## WHAT YOU WILL DO
Can you render as a JSON list of strings, one string per line and skipping any blank lines, the items starting with the line containing "Click Golden Superfood" and continuing through the end of the items, with the pictures left out?

○ ○ ○ ○ ○

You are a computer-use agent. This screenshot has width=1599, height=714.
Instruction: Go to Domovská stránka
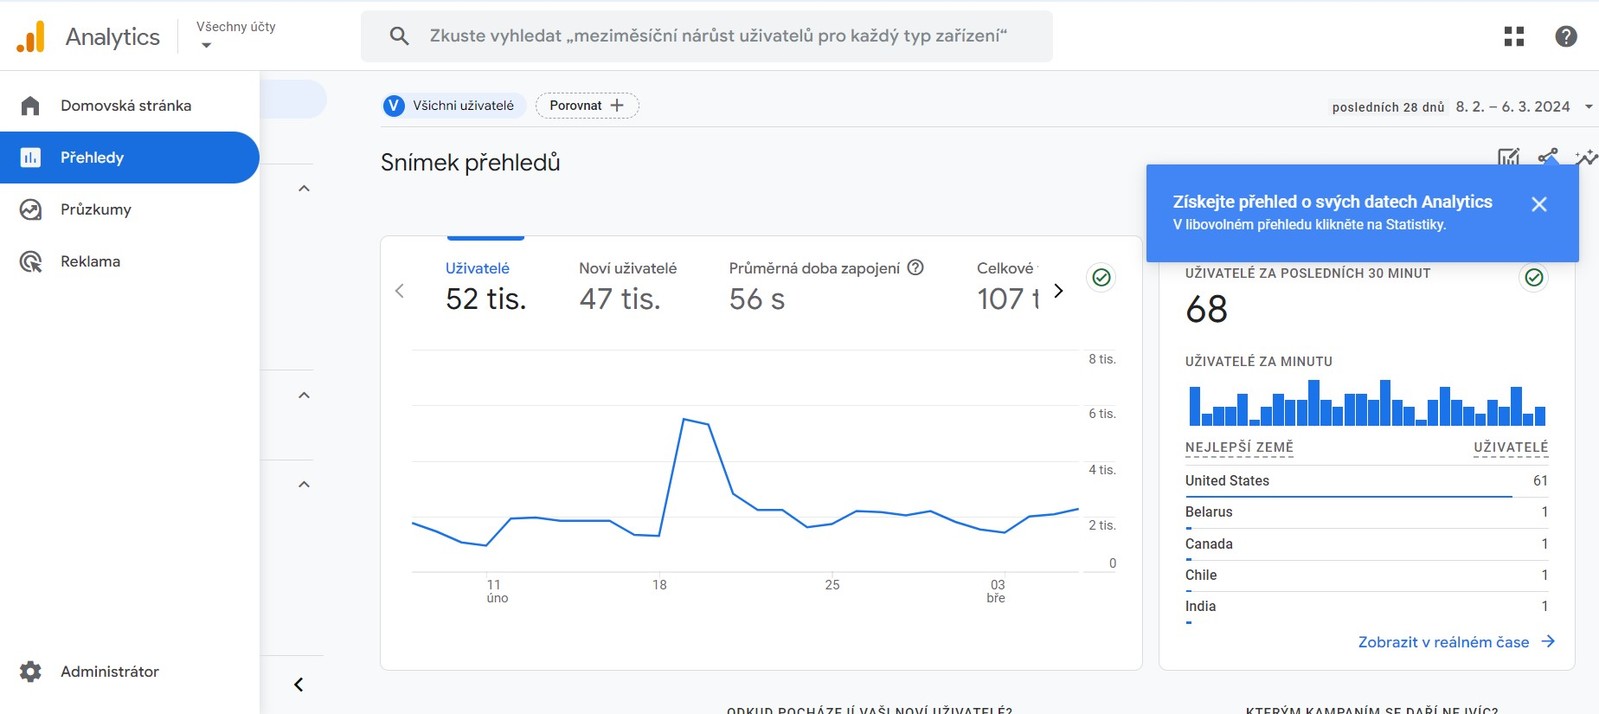click(125, 106)
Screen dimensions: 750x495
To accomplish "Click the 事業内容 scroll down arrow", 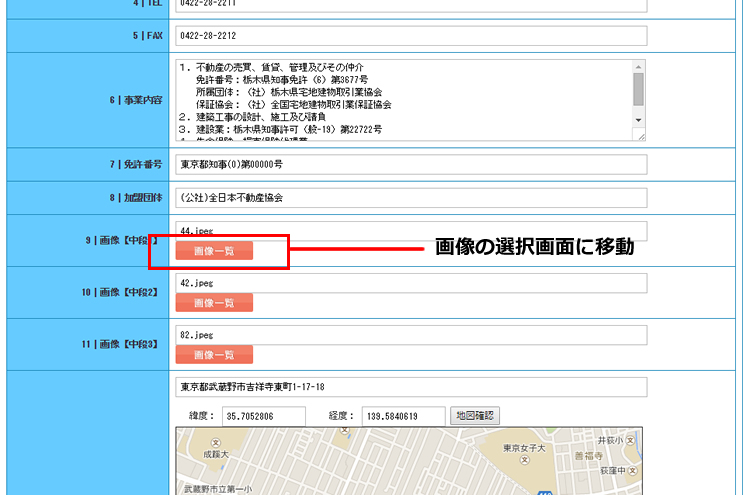I will pyautogui.click(x=639, y=120).
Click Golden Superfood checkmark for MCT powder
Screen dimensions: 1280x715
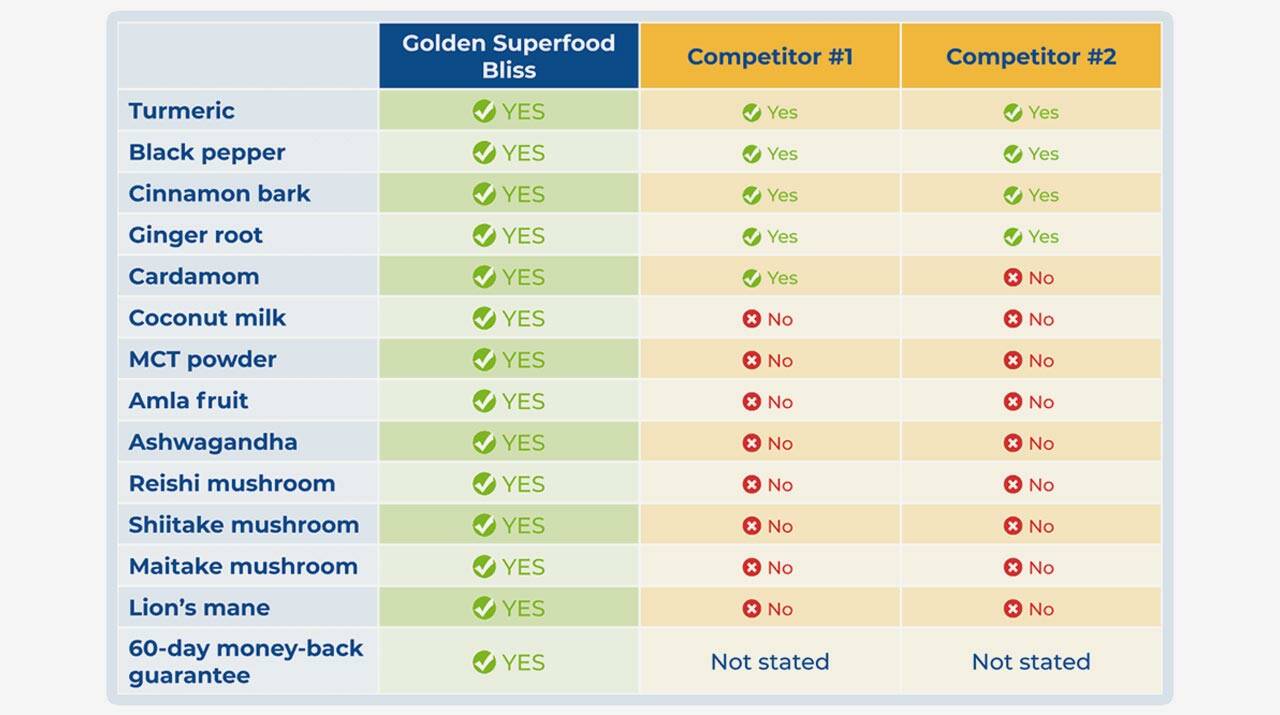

○ ○ ○ ○ ○

## RESULT
[
  "Click Golden Superfood checkmark for MCT powder",
  "Screen dimensions: 1280x715"
]